Re: How to supervise an early process [root pivot]

From: Martin \ <et.code_at_ethome.sk>
Date: Tue, 21 Jun 2016 17:41:52 +0200

On Tue, 21 Jun 2016 15:18:38 +0000
Charles Duffy <charles_at_dyfis.net> wrote:
> Couldn't one play with bind mounts to keep the absolute paths consistent on
> both sides of the pivot operation?

Well I decided to accept "don't do that" approach. Also bind mounts are Linux
specific.
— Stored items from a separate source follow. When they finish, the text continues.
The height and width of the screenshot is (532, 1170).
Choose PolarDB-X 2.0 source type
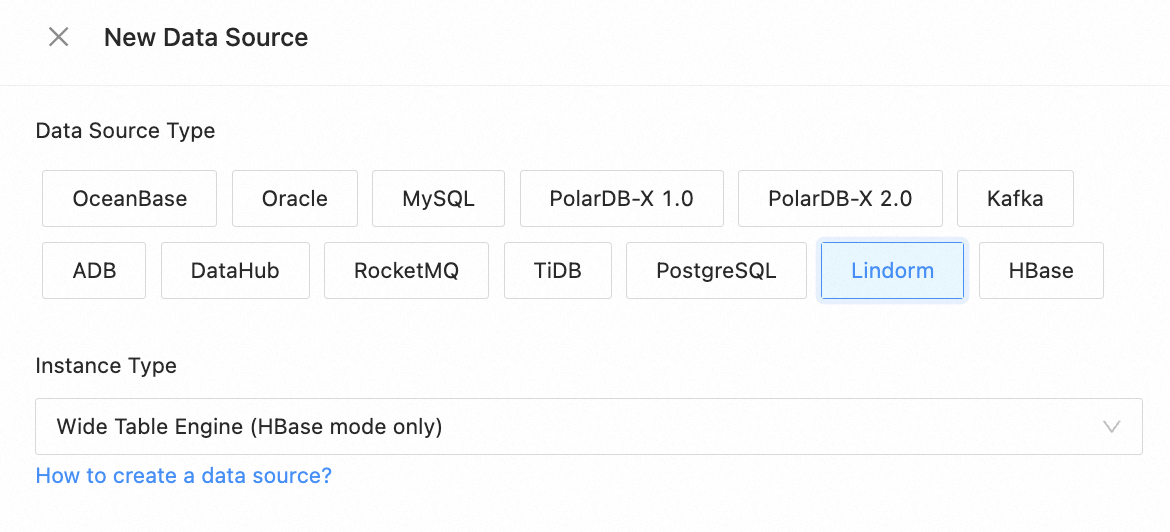pos(840,199)
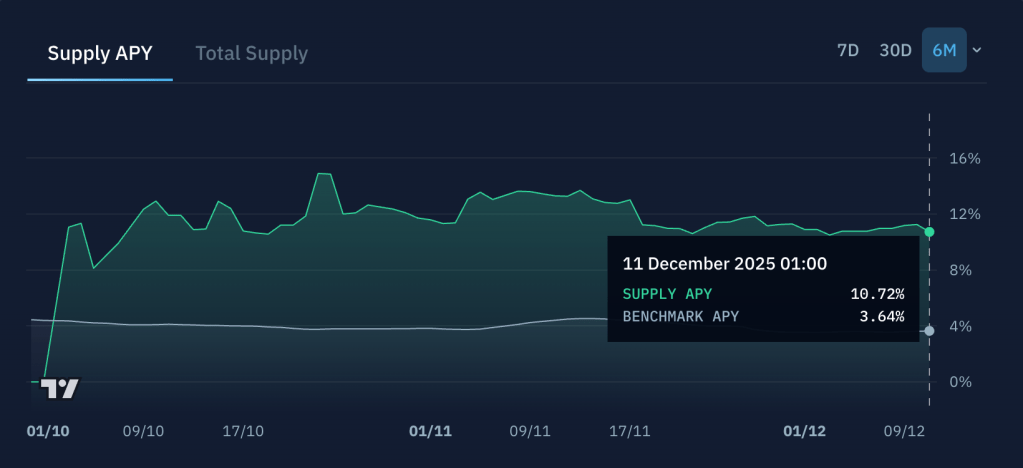Click the 01/10 date label on x-axis
The image size is (1023, 468).
coord(45,431)
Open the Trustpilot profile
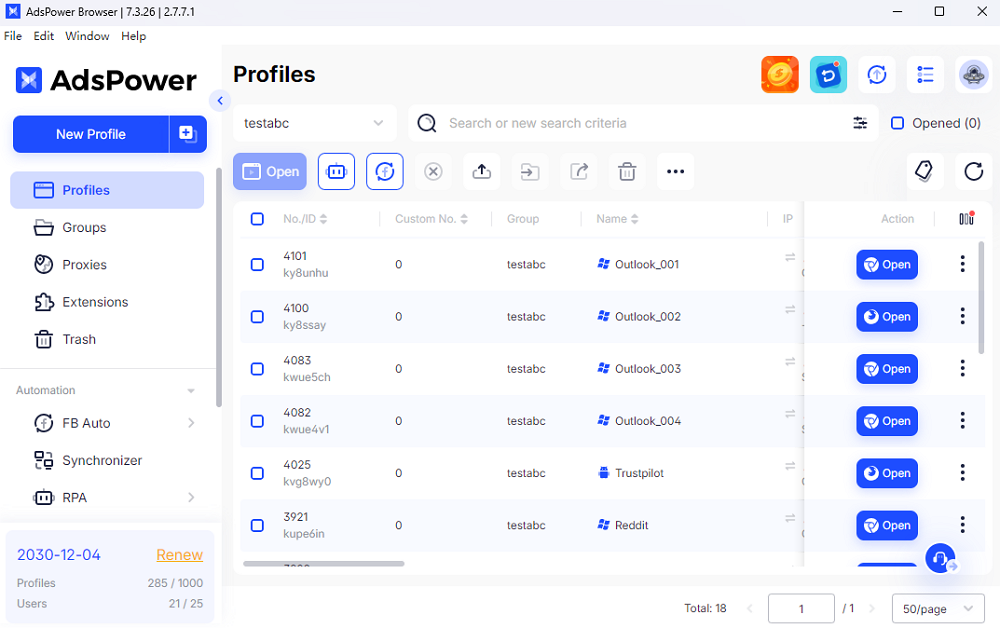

My main area of interest is s6 on my FreeBSD systems, but I try
to understand Linux side of things as well.

More over, I looked up once again FreeBSD pivot_root like thing.

It is apparently called "reroot". It seems already present on my testing
system.

Info from reboot manpage implies that reroot kills even init:
  -r The system kills all processes, unmounts all filesystems, mounts
     the new root filesystem, and begins the usual startup sequence.
     After changing vfs.root.mountfrom with kenv(8), reboot -r can be
     used to change the root filesystem while preserving kernel state.

This means Linux style pivot_root doesn't even happen, rerooted init gets
clean state which seems much better even.

Also although FreeBSD has nullfs mounts, those are not exactly same as Linux
bind and it seems it doesn't need (*)dev helper at all. It appears to me,
that /dev is always populated by kernel beforehand.

"Don't do that" makes sense under these conditions.